Prematurity
Poster Session 2
Omri Dominsky, MD (he/him/his)
Lis Hospital for Women's Health, Tel Aviv Sourasky Medical Center
Tel Aviv, Tel Aviv, Israel
Matan Anteby, MD
Lis Maternity Hospital, Sourasky Medical Center, Tel Aviv, and Sackler Faculty of Medicine, Tel Aviv University
Tel Aviv, Israel
Roza berkovitz shperling, MD
Lis Hospital for Women's Health, Tel Aviv Sourasky Medical Center
Tel Aviv, Tel Aviv, Israel
Eli Rimon, MD
Tel Aviv Sourasky Medical Center
Tel Aviv, HaMerkaz, Israel
Daniel Weiner Kalish, BS, MD
Lis Hospital for Women's Health, Tel Aviv Sourasky Medical Center
Tel Aviv, Tel Aviv, Israel
Neta simon, BS
Lis Hospital for Women's Health, Tel Aviv Sourasky Medical Center
Tel Aviv, Tel Aviv, Israel
Eran Ashwal, MD
Clinical Fellow
McMaster University
North York, Tel Aviv, Canada
Yariv Yogev, MD
Lis Hospital for Women's Health, Tel Aviv Sourasky Medical Center
Tel Aviv, Israel, Israel
Liran Hiersch, MD, PhD
MFM specialist
Sourasky Medical Center
Tel-Aviv, Israel, Israel
To determine the association of vaginal progesterone treatment and the risk of spontaneous preterm birth (sPTB) in women with a short cervix diagnosed at 24-34 weeks of gestation.
Study Design:
A retrospective cohort study in a single university affiliated medical center with approximately 12,500 annual deliveries (2011-2022). Women with a singleton pregnancy and a newly diagnosed short cervix (≤25mm) at 24+0-33+6 weeks who were given vaginal progesterone were compared to those that were not treated. The initiation of progesterone treatment was based on physician's preference and continued until 36 weeks. Severe short cervix was defined as cervical length (CL) ≤15 mm. Exclusion criteria were: prior progesterone or tocolysis usage, cerclage and previous PTB. The primary outcome was sPTB < 37 weeks of GA.
Results:
1. Overall, 862 women were eligible for analysis, among them 471 (54.6%) women were treated with vaginal progesterone and 391 (45.4%) did not. 183 women (21.2%) were diagnosed with CL≤15mm.

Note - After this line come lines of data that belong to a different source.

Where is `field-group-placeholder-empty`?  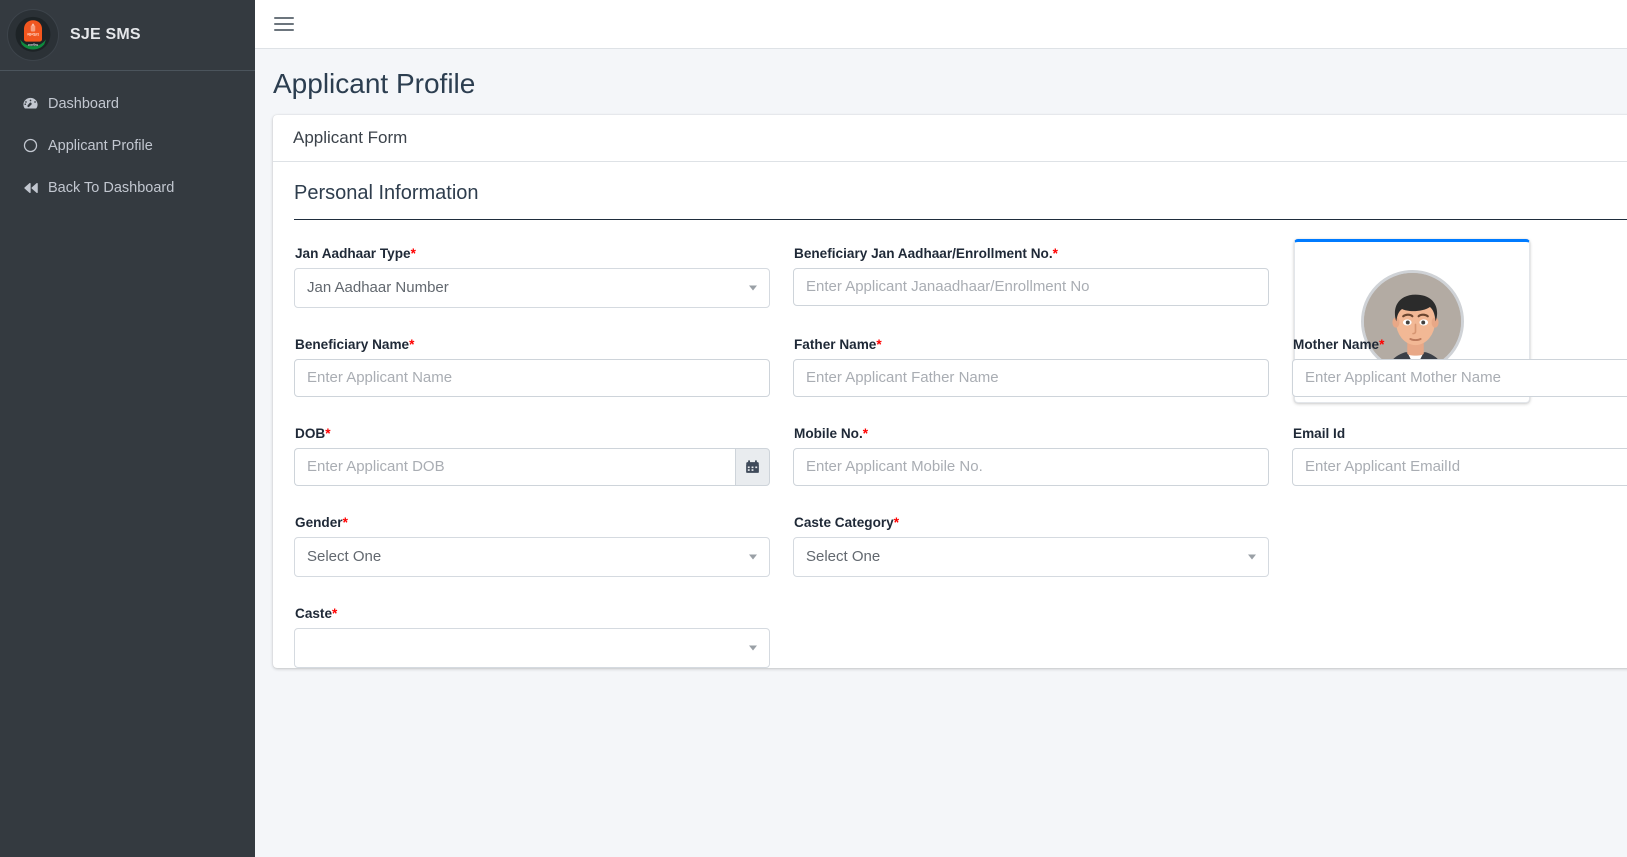 field-group-placeholder-empty is located at coordinates (1460, 540).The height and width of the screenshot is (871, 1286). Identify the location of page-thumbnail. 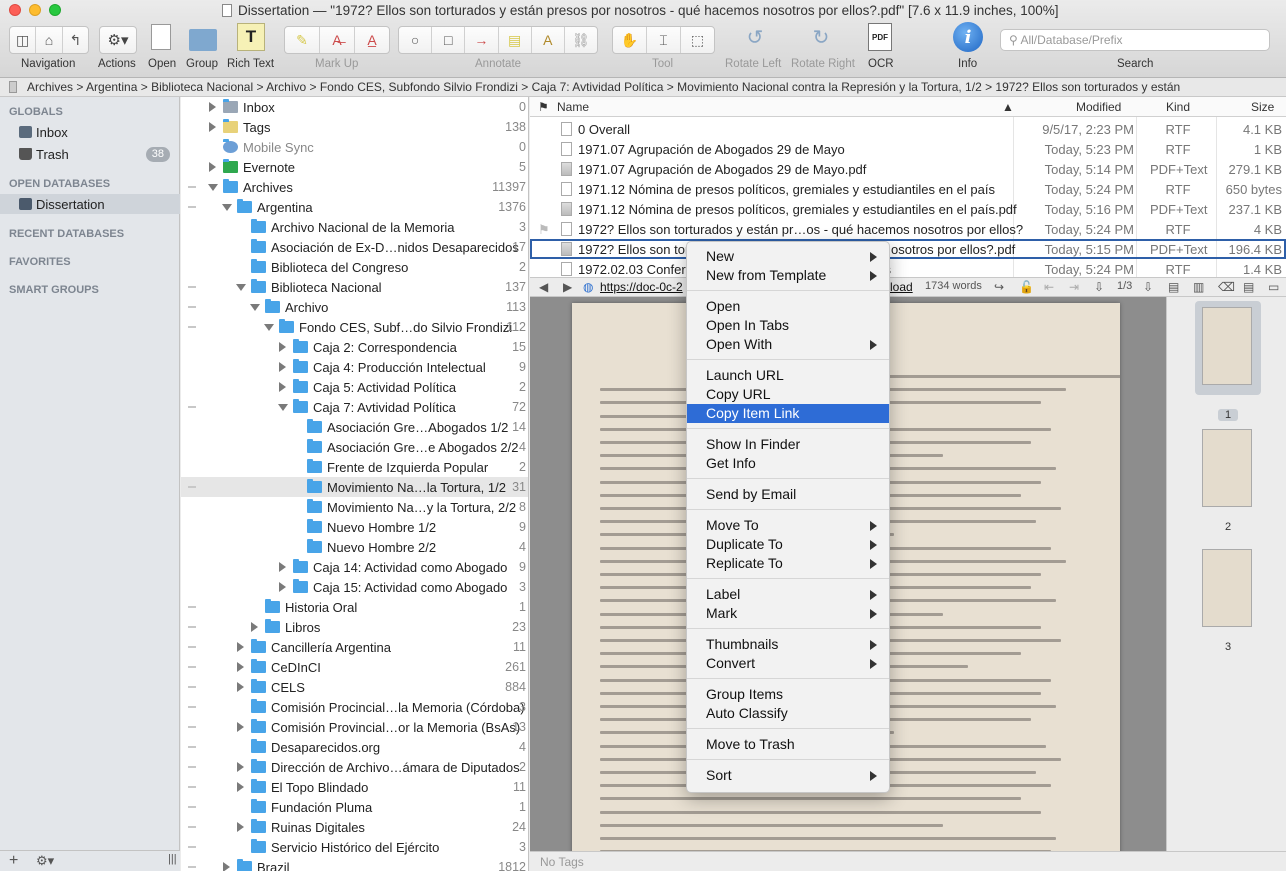
(1227, 346).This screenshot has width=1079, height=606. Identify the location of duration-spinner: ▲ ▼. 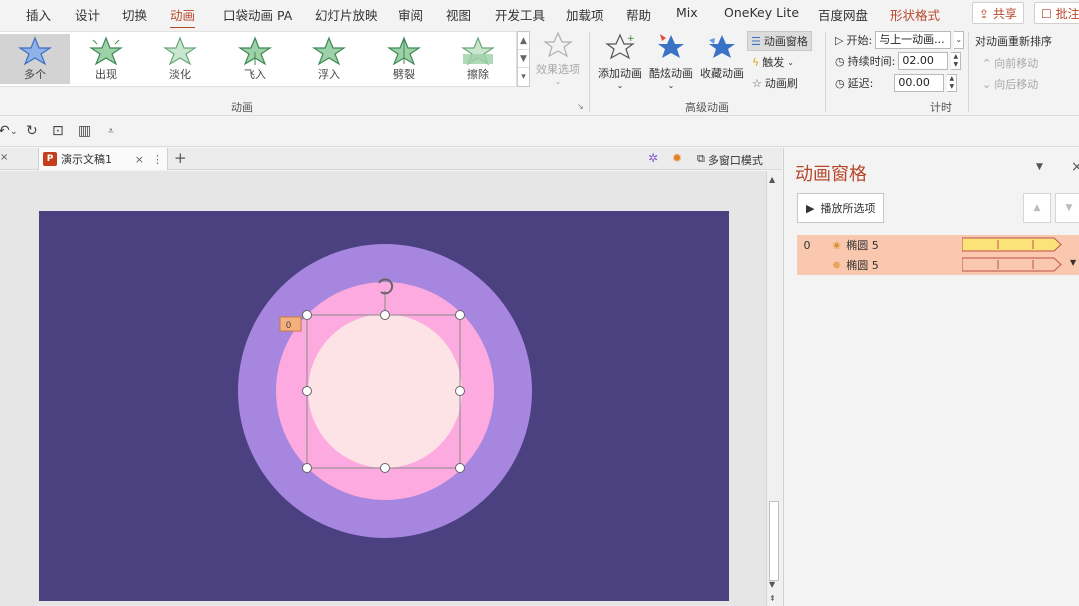
(956, 61).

2. There was no significant difference between the groups in the rate of sPTB at < 37 weeks (29.4% vs.33.5%, p=0.19), 34 weeks (8.7% vs 12.1%, p=0.11) and 32 weeks (4.9% vs 7%, p=0.19).
3. No significant differences were found in background characteristics. Women in the progesterone group were diagnosed earlier (29.5 ± 2.7 vs. 31.5 ± 2.3, weeks P< 0.001), had a shorter CL at diagnosis (17.5 ± 5.3 Vs 19.6 ± 5 mm, P< 0.001), and higher rate of CL≤15 mm (25.9% vs 15.6%, P=0.01).
4. Progesterone treatment was associated with a longer interval from diagnosis to delivery, in women with CL≤ 25mm and CL≤15mm as comparted to no treatment [Mean time of 54 ± 27 vs. 41.8 ± 23.5 days, and 52.6 ± 29.5 vs 33.2 ± 27 days, respectively. (P< 0.001)]. Hazard Ratio of 1.9, 95% CI [1.7-2.3], and 2.2, 95% CI [1.4-3.3], respectively. (Figure).
Conclusion:
Vaginal progesterone given to women with a short cervix at 24-34 weeks of GA is associated with mean prolongation of pregnancy of 12-19 days, with not significant impact on the rate of sPTB.